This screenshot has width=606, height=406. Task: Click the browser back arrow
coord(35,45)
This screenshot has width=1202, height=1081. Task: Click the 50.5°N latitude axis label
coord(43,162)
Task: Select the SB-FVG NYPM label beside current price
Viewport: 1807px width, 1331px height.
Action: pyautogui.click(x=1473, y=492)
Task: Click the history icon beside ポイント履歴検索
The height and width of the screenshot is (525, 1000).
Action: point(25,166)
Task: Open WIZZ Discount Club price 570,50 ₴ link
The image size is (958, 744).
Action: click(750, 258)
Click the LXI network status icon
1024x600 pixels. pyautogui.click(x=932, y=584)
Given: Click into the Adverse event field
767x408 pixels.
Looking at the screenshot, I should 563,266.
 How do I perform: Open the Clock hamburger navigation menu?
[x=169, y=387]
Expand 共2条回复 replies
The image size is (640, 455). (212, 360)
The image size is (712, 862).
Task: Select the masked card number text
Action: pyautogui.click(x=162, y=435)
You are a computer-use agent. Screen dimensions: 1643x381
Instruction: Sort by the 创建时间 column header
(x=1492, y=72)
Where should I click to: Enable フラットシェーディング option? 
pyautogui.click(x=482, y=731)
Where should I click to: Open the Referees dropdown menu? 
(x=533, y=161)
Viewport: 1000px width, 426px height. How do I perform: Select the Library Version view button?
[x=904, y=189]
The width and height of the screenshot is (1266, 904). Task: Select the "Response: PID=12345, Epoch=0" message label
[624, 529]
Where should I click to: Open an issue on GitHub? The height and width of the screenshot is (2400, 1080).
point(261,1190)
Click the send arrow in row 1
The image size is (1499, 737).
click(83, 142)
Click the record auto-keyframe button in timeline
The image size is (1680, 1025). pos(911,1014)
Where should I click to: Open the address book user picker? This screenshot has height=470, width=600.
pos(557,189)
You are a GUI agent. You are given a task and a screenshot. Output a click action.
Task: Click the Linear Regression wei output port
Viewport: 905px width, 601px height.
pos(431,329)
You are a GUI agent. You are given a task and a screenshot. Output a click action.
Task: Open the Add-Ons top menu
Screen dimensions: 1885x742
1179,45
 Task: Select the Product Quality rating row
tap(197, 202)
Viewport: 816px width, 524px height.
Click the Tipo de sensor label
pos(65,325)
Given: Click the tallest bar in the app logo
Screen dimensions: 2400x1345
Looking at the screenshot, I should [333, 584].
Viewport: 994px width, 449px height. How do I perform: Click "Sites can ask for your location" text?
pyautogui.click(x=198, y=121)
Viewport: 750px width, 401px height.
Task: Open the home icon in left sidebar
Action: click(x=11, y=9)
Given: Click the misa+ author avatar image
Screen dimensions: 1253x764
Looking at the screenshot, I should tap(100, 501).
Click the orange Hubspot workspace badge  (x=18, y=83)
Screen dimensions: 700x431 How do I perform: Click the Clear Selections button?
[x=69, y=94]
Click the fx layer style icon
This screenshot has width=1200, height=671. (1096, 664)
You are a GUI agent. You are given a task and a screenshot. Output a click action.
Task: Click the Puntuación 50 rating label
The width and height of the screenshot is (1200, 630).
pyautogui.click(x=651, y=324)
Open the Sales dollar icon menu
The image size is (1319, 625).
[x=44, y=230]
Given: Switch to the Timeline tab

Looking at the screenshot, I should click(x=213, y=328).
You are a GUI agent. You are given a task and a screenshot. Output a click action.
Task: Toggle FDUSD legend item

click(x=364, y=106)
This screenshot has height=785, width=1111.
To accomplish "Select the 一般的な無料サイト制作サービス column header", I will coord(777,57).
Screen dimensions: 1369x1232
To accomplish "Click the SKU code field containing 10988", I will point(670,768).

● **EXERCISE INSTRUCTIONS**: Exactly as they stand above, write out all the entries again.

● **RESULT OF THE EXERCISE**:
This screenshot has width=606, height=406. Task: Click the browser back arrow
coord(35,45)
This screenshot has width=1202, height=1081. Task: Click the 50.5°N latitude axis label
coord(43,162)
Task: Select the SB-FVG NYPM label beside current price
Viewport: 1807px width, 1331px height.
Action: pyautogui.click(x=1473, y=492)
Task: Click the history icon beside ポイント履歴検索
The height and width of the screenshot is (525, 1000).
Action: point(25,166)
Task: Open WIZZ Discount Club price 570,50 ₴ link
The image size is (958, 744).
Action: click(750, 258)
Click the LXI network status icon
1024x600 pixels. pyautogui.click(x=932, y=584)
Given: Click into the Adverse event field
767x408 pixels.
Looking at the screenshot, I should 563,266.
 How do I perform: Open the Clock hamburger navigation menu?
[x=169, y=387]
Expand 共2条回复 replies
The image size is (640, 455). (212, 360)
The image size is (712, 862).
Task: Select the masked card number text
Action: pyautogui.click(x=162, y=435)
You are a computer-use agent. Screen dimensions: 1643x381
Instruction: Sort by the 创建时间 column header
(x=1492, y=72)
Where should I click to: Enable フラットシェーディング option? 
pyautogui.click(x=482, y=731)
Where should I click to: Open the Referees dropdown menu? 
(x=533, y=161)
Viewport: 1000px width, 426px height. How do I perform: Select the Library Version view button?
[x=904, y=189]
The width and height of the screenshot is (1266, 904). Task: Select the "Response: PID=12345, Epoch=0" message label
[624, 529]
Where should I click to: Open an issue on GitHub? The height and width of the screenshot is (2400, 1080).
point(261,1190)
Click the send arrow in row 1
The image size is (1499, 737).
click(83, 142)
Click the record auto-keyframe button in timeline
The image size is (1680, 1025). pos(911,1014)
Where should I click to: Open the address book user picker? This screenshot has height=470, width=600.
pos(557,189)
You are a GUI agent. You are given a task and a screenshot. Output a click action.
Task: Click the Linear Regression wei output port
Viewport: 905px width, 601px height.
pos(431,329)
You are a GUI agent. You are given a task and a screenshot. Output a click action.
Task: Open the Add-Ons top menu
Screen dimensions: 1885x742
1179,45
 Task: Select the Product Quality rating row
tap(197, 202)
Viewport: 816px width, 524px height.
Click the Tipo de sensor label
pos(65,325)
Given: Click the tallest bar in the app logo
Screen dimensions: 2400x1345
Looking at the screenshot, I should [333, 584].
Viewport: 994px width, 449px height. How do I perform: Click "Sites can ask for your location" text?
pyautogui.click(x=198, y=121)
Viewport: 750px width, 401px height.
Task: Open the home icon in left sidebar
Action: click(x=11, y=9)
Given: Click the misa+ author avatar image
Screen dimensions: 1253x764
Looking at the screenshot, I should tap(100, 501).
Click the orange Hubspot workspace badge  (x=18, y=83)
Screen dimensions: 700x431 How do I perform: Click the Clear Selections button?
[x=69, y=94]
Click the fx layer style icon
This screenshot has width=1200, height=671. (1096, 664)
You are a GUI agent. You are given a task and a screenshot. Output a click action.
Task: Click the Puntuación 50 rating label
The width and height of the screenshot is (1200, 630).
pyautogui.click(x=651, y=324)
Open the Sales dollar icon menu
The image size is (1319, 625).
[x=44, y=230]
Given: Switch to the Timeline tab

Looking at the screenshot, I should click(x=213, y=328).
You are a GUI agent. You are given a task and a screenshot. Output a click action.
Task: Toggle FDUSD legend item

click(x=364, y=106)
This screenshot has height=785, width=1111.
To accomplish "Select the 一般的な無料サイト制作サービス column header", I will coord(777,57).
Screen dimensions: 1369x1232
To accomplish "Click the SKU code field containing 10988", I will point(670,768).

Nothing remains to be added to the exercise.